Many of the men who came home were hollowed out by the experience, and they fought with the government for their pensions for years afterward. Many of these soldiers, while they had been paid at the time of their service, were required to wait for their whole payment — they were promised $1.25 for each day serving overseas, and $1.00 for each day serving in the United States (roughly $15 and $12 in 2018 dollars.) The exact amounts were agreed upon in 1924…but were not to be paid out until 1945, twenty-seven years after the war ended.
In the summer of 1932, a year before the events of Perdition’s Teeth, 17,000 out-of-work veterans, and 26,000 sympathizers, marched on Washington, D.C. under the banner of the Bonus Army, demanding immediate cash payment of the money they had been promised. On the 27th of July, former Major General Smedley Butler, in Washington to advocate for the Veterans, walked through the camp, ate with the protesters and stayed with them. The following day, he delivered an off-the-cuff speech to them. He told them that they were within their rights, and that they were fine soldiers. He told them that they needed to keep their humor and be mindful that the public eye was upon them.
This would prove to be an important moment.

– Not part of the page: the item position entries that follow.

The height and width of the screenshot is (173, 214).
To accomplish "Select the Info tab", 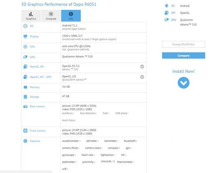I will click(71, 16).
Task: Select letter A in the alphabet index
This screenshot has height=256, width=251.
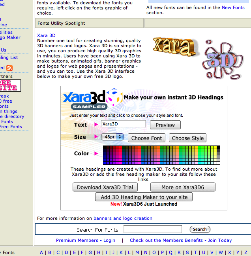Action: [41, 252]
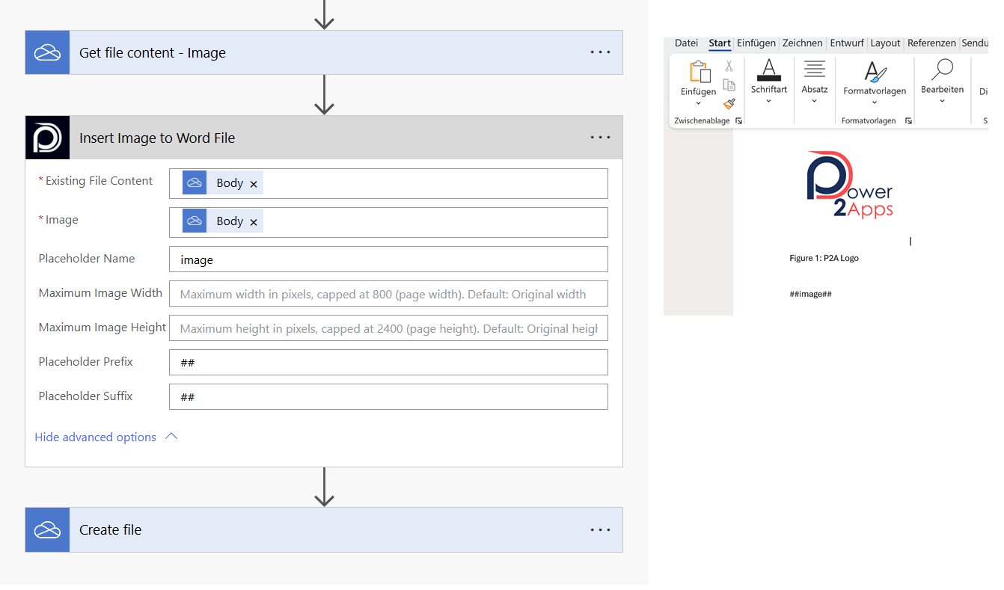Click the Formatvorlagen styles icon
Viewport: 1004px width, 590px height.
[x=875, y=73]
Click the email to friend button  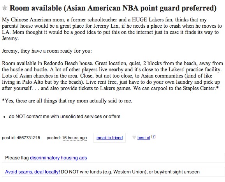pos(109,138)
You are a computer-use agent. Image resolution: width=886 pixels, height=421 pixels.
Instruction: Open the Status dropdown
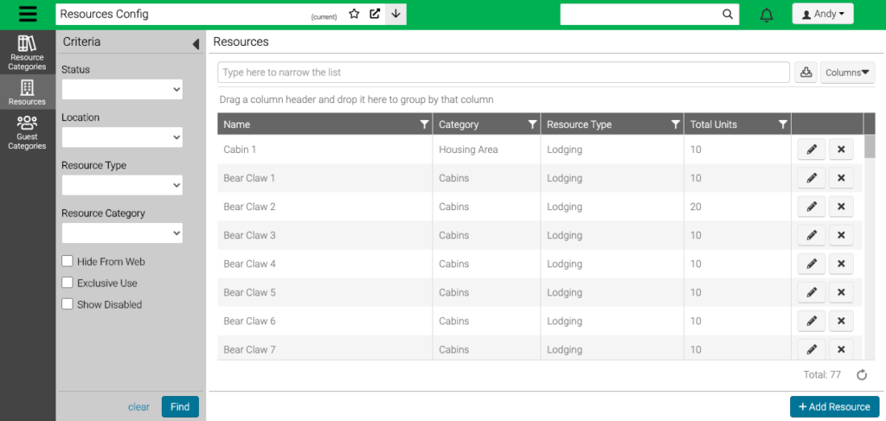coord(122,89)
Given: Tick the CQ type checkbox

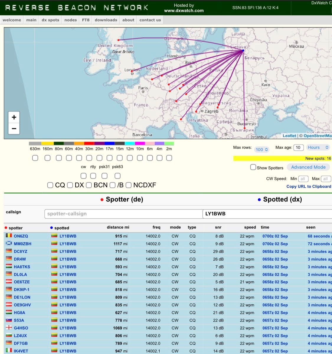Looking at the screenshot, I should point(50,185).
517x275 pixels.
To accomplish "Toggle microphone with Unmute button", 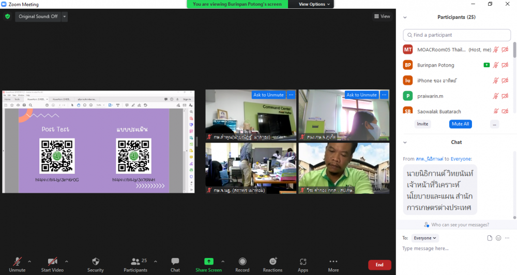I will (17, 264).
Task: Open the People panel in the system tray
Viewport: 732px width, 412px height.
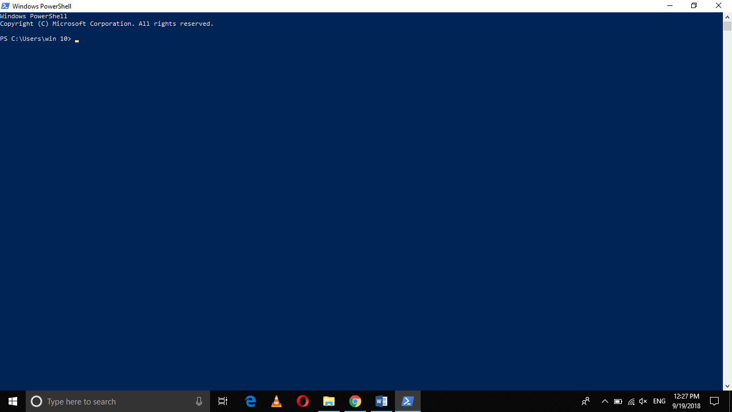Action: click(586, 401)
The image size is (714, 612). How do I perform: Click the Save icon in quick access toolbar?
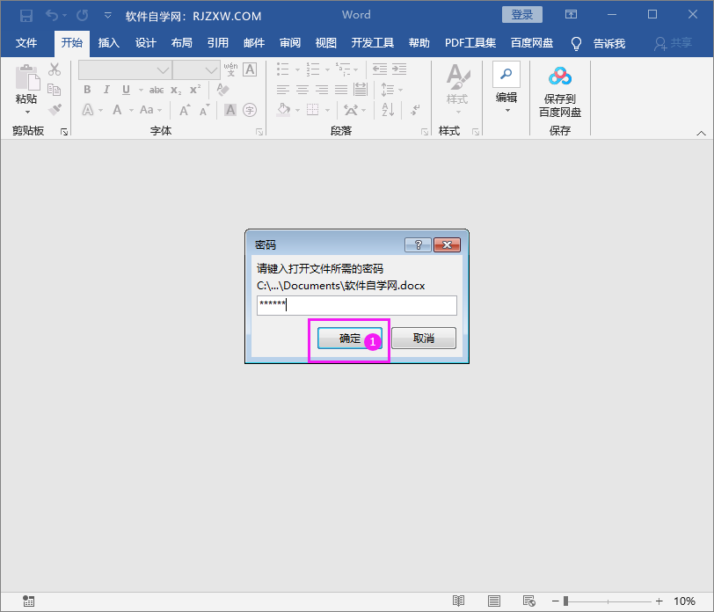26,15
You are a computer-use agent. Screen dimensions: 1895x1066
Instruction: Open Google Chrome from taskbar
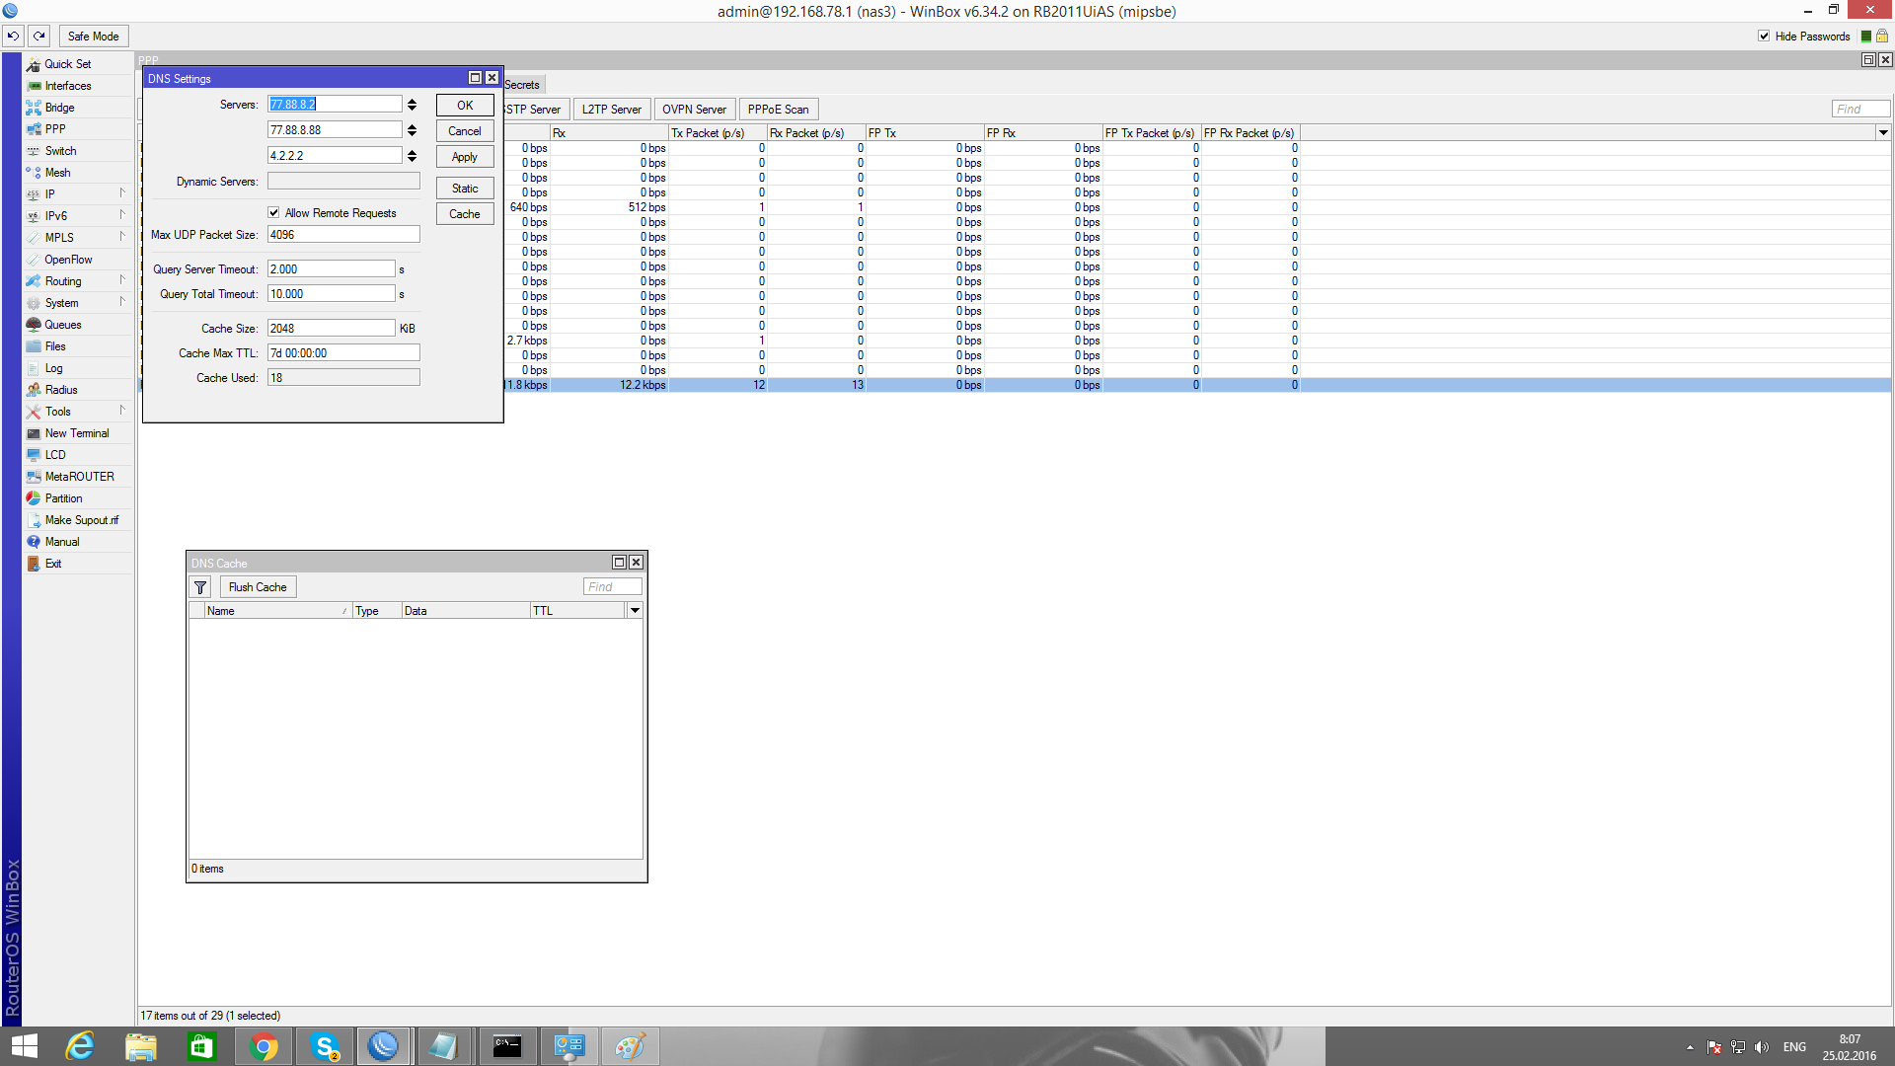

Later that day, the protestors clashed with the police, and two of them were shot, but the police were driven off. The army was then dispatched: General Douglas MacArthur and then-Major George S. Patton personally led the 12th Infantry Regiment and the 3rd Cavalry Regiment, supported by six M1917 light tanks against the protesters. It was thought by many that the army was coming out to parade in honor of the veterans, and a crowd of spectators assembled to watch. They were quickly disabused of this notion when Patton ordered a cavalry charge, leading crowd to cry out:
The protesters were then set upon by infantrymen with fixed bayonets and tear gas, who pursued them back to their camp in the Anacostia Flats and brutally demolished it. Fifty-five veterans were injured, one hundred and thirty five were arrested, and the violence resulted in one miscarriage and the death of a twelve-week-old infant.